** begin DOCUMENT EXCERPT **

Along with its joyful 'insider' look at comedy (Solomita performed at the Ding Ho for 2 years in his youth), the film also explores the darker side of the scene. Cocaine, the glamor drug of choice of the 1980s, was a problem in the circles of performers and club owners. Equally bad was the cut-throat competition between the clubs themselves.

One of the film's most gripping sequences is the story of Steven Wright's appearance on The Tonight Show on 6 August 1982. Apparently, Carson was so impressed with Wright that he invited him to sit down on the couch, an occurrence almost unheard of for first time guests. The event is presented as a boiling point; when the brash, rowdy, innovative Boston scene of the early 80s finally broke into the national spotlight.

==Features==
The film features original footage from two of the Boston area's most renowned comedy clubs: The Comedy Connection in Quincy Market, and the club which operated at The Ding Ho in Inman Square in Cambridge. Some of this footage was obtained via one of the film's producers, Doug Miller, who worked for Channel 5 and frequented the comedy clubs with his camera. Still other footage from the era came courtesy of DJ Hazard.

Also notable are the interviews with many comics who got their start in Boston, including Kevin Meaney, Denis Leary, Steven Wright, Janeane Garofalo, Bobcat Goldthwait, Paula Poundstone, Don Gavin, Kenny Rogerson, Jimmy Tingle, Barry Crimmins, and Lenny Clarke at locations which include The Comedy Studio and The Comedy Connection.

** end DOCUMENT EXCERPT **
** begin SUPPLIED RECORDS **

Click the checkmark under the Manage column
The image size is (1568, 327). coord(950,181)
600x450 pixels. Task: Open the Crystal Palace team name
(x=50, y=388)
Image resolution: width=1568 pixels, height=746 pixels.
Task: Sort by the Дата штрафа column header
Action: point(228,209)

** end SUPPLIED RECORDS **

- **EXERCISE REQUIREMENTS**
[a] Using the excerpt about the Boston comedy film, answer each question on its own line:
(i) On what date did Steven Wright appear on The Tonight Show?
(ii) In which location was The Comedy Connection?
(iii) Which of the film's producers worked for Channel 5?
[b] Turn the records into a JSON list of strings, one string per line, with blank lines omitted.
The text and the records are unrelated to each other.

- **RESPONSES IN ORDER**
[a]
(i) 6 August 1982
(ii) Quincy Market
(iii) Doug Miller

[b]
[
  "Click the checkmark under the Manage column",
  "The image size is (1568, 327). coord(950,181)",
  "600x450 pixels. Task: Open the Crystal Palace team name",
  "(x=50, y=388)",
  "Image resolution: width=1568 pixels, height=746 pixels.",
  "Task: Sort by the Дата штрафа column header",
  "Action: point(228,209)"
]